Fita de Seda
3 Capítulo 3 - Invasão Inocente
Notas iniciais
Era uma casa espaçosa e bem decorada, mas parecia um pouco fria e vazia – efeitos de uma jovem traumatizada e sozinha em uma casa desconhecida, talvez? Segui para o hall de entrada e subi as escadas que me levariam ao andar de cima – onde Kaien havia me dito que se encontrava o seu escritório. Entrei no corredor do qual me lembrava, olhando as diversas portas e me questionando qual era a do meu quarto. “Talvez uma das últimas”, conjeturei. Caminhei até o final do corredor, agora interessada em aprender primeiro onde eu estava instalada e depois buscar a biblioteca.
Abri a última porta, encontrando um espaço vago – e logo fechei a porta, seguindo para a que estava à frente da mesma, onde ficava um banheiro. Parti para a outra, vendo que era um depósito de coisas, e a que estava do lado oposto era um quarto com a cama desmontada. No seguinte, pareceria com o meu quarto se não se encontrasse do lado oposto do qual me lembrava, mas entrei mesmo assim, por via das dúvidas – minha memória não era muito confiável em tempos como esses. Havia uma cama de solteiro, um guarda-roupa branco e uma mesa-de-estudos – o que comprovou que aquele definitivamente não era o meu quarto. Mesmo assim, movida pela curiosidade abri as gavetas da escrivaninha e, com um susto, encontrei uma pistola prata onde se lia em uma caligrafia impecável “Bloody Rose”. Eu a reconheci de imediato, revelando-me que aquele era o quarto de Zero – e isso atiçou ainda mais minha curiosidade.

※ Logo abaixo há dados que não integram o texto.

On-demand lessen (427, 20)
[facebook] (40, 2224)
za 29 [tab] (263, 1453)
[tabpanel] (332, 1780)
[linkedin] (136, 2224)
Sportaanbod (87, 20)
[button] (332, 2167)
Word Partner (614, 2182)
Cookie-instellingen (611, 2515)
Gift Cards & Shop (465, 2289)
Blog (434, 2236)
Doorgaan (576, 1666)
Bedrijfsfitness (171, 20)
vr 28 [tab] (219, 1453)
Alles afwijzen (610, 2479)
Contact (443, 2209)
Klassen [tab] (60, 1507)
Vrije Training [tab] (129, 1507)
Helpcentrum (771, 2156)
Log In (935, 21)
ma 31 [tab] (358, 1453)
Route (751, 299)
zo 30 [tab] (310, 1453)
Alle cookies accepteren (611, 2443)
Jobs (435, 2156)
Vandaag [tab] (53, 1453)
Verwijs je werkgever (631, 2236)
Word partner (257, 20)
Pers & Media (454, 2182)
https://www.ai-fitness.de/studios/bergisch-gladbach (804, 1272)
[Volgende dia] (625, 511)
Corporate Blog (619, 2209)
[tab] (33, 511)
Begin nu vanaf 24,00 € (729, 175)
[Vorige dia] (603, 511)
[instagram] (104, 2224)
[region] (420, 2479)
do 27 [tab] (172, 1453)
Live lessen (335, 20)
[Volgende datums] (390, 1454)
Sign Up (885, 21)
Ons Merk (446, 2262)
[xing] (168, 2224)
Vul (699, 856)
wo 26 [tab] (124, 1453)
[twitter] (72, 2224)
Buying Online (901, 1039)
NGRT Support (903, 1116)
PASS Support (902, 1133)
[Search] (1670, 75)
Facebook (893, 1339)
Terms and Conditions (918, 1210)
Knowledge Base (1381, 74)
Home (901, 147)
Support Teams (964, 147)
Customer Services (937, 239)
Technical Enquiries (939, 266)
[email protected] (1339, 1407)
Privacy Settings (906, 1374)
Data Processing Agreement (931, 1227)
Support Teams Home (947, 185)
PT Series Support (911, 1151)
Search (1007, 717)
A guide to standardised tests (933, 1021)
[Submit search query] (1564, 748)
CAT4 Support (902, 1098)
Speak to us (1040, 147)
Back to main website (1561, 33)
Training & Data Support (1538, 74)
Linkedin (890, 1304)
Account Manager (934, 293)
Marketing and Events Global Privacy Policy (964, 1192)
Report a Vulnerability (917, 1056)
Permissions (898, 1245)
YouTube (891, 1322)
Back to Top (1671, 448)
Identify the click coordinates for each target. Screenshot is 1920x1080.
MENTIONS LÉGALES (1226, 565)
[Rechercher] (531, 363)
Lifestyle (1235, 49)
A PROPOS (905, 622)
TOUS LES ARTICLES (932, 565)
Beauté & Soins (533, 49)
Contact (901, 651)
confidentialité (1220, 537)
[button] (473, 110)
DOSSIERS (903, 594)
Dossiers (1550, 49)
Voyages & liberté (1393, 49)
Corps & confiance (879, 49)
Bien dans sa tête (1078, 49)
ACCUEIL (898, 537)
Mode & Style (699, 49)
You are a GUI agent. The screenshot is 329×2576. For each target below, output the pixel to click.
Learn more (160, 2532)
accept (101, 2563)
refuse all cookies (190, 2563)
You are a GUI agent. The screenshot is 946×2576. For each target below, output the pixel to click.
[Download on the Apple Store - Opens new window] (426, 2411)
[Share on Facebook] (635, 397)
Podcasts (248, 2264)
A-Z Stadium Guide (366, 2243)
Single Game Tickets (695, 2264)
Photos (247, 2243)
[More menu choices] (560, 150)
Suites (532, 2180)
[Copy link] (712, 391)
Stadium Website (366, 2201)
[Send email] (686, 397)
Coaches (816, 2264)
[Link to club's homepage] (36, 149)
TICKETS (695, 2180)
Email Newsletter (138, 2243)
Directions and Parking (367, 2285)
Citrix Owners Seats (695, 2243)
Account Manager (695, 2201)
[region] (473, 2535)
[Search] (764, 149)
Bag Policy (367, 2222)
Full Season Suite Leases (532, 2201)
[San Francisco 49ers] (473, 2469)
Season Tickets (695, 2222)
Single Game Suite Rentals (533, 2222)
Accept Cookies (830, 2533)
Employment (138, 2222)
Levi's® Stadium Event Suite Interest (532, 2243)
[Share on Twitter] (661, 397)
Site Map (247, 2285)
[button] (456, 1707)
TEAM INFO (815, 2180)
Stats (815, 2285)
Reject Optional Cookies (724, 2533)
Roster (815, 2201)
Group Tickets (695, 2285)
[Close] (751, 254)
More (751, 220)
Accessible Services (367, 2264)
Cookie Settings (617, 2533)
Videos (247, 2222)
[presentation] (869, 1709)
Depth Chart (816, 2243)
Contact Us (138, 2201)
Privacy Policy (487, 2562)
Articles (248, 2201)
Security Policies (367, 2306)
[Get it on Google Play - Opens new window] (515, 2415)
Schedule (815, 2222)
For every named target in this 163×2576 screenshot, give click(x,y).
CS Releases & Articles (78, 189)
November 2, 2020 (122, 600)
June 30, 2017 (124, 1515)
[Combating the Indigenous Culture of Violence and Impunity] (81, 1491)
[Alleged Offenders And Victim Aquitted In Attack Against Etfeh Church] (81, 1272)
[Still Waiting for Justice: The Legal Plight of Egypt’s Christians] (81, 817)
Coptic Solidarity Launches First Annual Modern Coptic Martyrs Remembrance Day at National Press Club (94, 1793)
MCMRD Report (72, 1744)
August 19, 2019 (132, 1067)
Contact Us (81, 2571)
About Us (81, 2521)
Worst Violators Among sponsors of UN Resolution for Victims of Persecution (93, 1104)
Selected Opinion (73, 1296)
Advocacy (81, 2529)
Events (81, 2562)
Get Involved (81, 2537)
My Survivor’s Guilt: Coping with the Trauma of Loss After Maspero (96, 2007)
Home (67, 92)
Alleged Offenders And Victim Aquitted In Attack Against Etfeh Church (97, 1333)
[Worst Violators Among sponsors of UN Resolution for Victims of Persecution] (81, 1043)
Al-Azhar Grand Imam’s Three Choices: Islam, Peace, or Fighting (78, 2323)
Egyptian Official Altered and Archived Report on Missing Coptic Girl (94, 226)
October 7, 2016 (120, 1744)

Havia um casaco cinza chumbo pendurado no encosto da cadeira, a cama estava com os lençóis revirados e a janela ainda estava aberta, onde um vento refrescante balançava a cortina clara suavemente. Andei até ela e olhei para o lado de fora, vendo alunos conversando animadamente em um pátio e usando um uniforme idêntico ao que encontrara em meu guarda-roupa. Eles pareciam estar no intervalo das aulas, aproveitando para se divertirem – ou brigarem, como no caso da garota de cabelos castanhos que passou correndo e gritando atrás de um garoto loiro, que estava gargalhando. Zero não chegaria em casa tão cedo, então me daria tempo para vasculhar um pouco e saber mais sobre ele.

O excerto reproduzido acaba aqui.